I've crested uphill passes, with an uphill marathon in my legs, and only needed a chicken mayonnaise sandwich on soft white bread to assure that the last 14km flew by. I've had to pull off the freeway after a marathon and drive desperately around, knowing that if I didn't get a Macdonald's' vanilla shake immediately, I was going to pass out. I've had races saved by a cup of tea and a stick of jerky.
Cravings
There isn't a sports physician alive who can explain to you where these cravings come from and why they differ so much from person to person and race to race. My uncle used to brew his own ginger beer in bottles that had to be kept in a safe cupboard outside for fear of explosions and yet he ran to a 23rd place finish in a 95km marathon drinking nothing else. My dad craves raisins after each long run.

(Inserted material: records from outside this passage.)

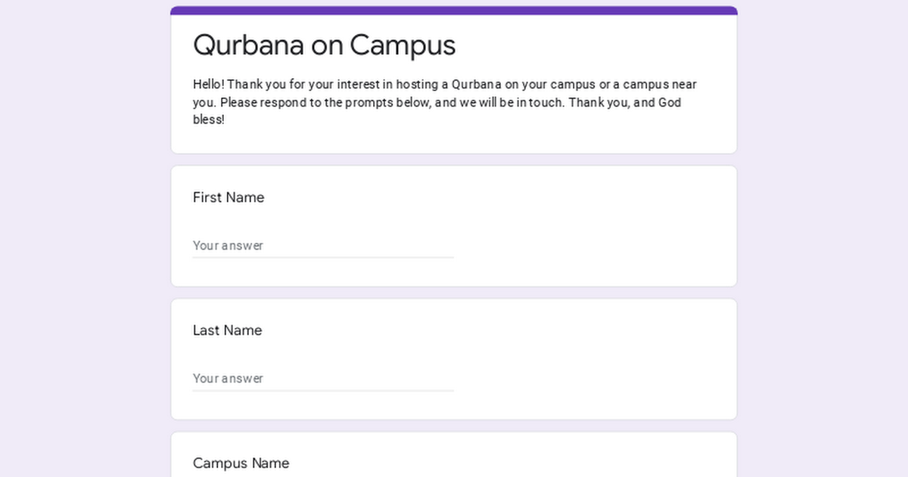Click the "Campus Name" question label
This screenshot has width=908, height=477.
(x=241, y=463)
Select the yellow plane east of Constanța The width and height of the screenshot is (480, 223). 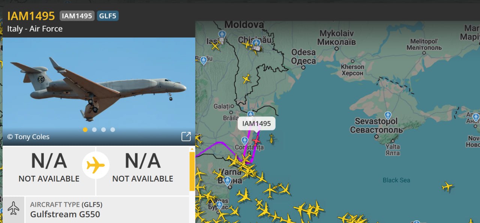click(x=271, y=139)
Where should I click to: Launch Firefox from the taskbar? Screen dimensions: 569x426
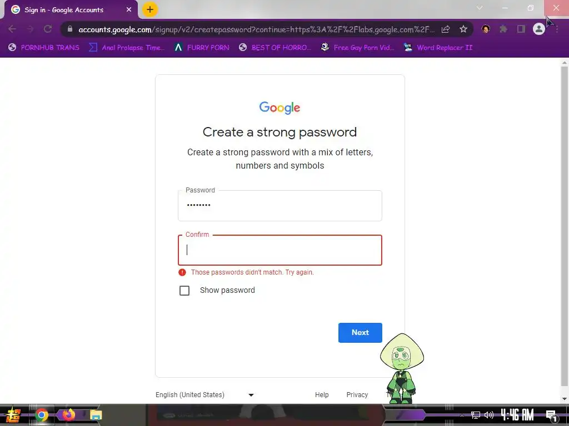[x=68, y=414]
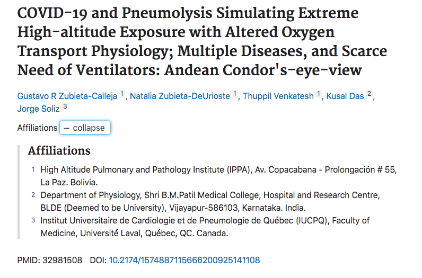Open the DOI 10.2174 link
This screenshot has width=422, height=278.
(x=184, y=260)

I've got mates who have stumbled up to the start of a qualifying marathon, reeking of smoke and tequila excess and put in a creditable time, and yet seen their main race later in the season dissolve into tears as their well rested, perfectly nourished bodies decide to collapse with a dozen kilometres still to run.
You see it in the fashions of the pros as well. The Russians use Vodka as a recuperative after their long training runs. And we never quite got to the bottom of the Chinese women and their caterpillar blood. The fact is we haven't got a clue what makes us tick. I've heard dieticians point out that the only reason we drink Coke at marathons is because it's there. And possibly because beer comes in difficult to handle kegs.
There is a temptation to try to over analyze what we put into ourselves to make us run. There is that feeling that if we could just find the perfect mix of pre-race carbs, morning coffee and corn syrup, we'd never blow again. I suspect that the opposite is true. If your day has gone to hell, you could be transfused with three pints of Floyd Landis' finest and still have to struggle to avoid the bale bus. On other days, some peanuts and a sip of someone's girlfriend's alcopop and you're good to go.
Sucking
Maybe it's all about attitude. One thing I do know is that the difference between sucking on an energy sachet on your own, and being handed a half chewed fizzer by your cheering son is immeasurable.
I'm sure that half the benefit of a carefully concocted race drink at your club refreshment station is about the comfort of the familiar.
So next time you're seconding a mate and he demands three purple Liquorice Allsorts and a sip of cream soda, just humor him. And hand it to him with a smile and some friendly abuse. He'll come right. But the beers are on him at the end.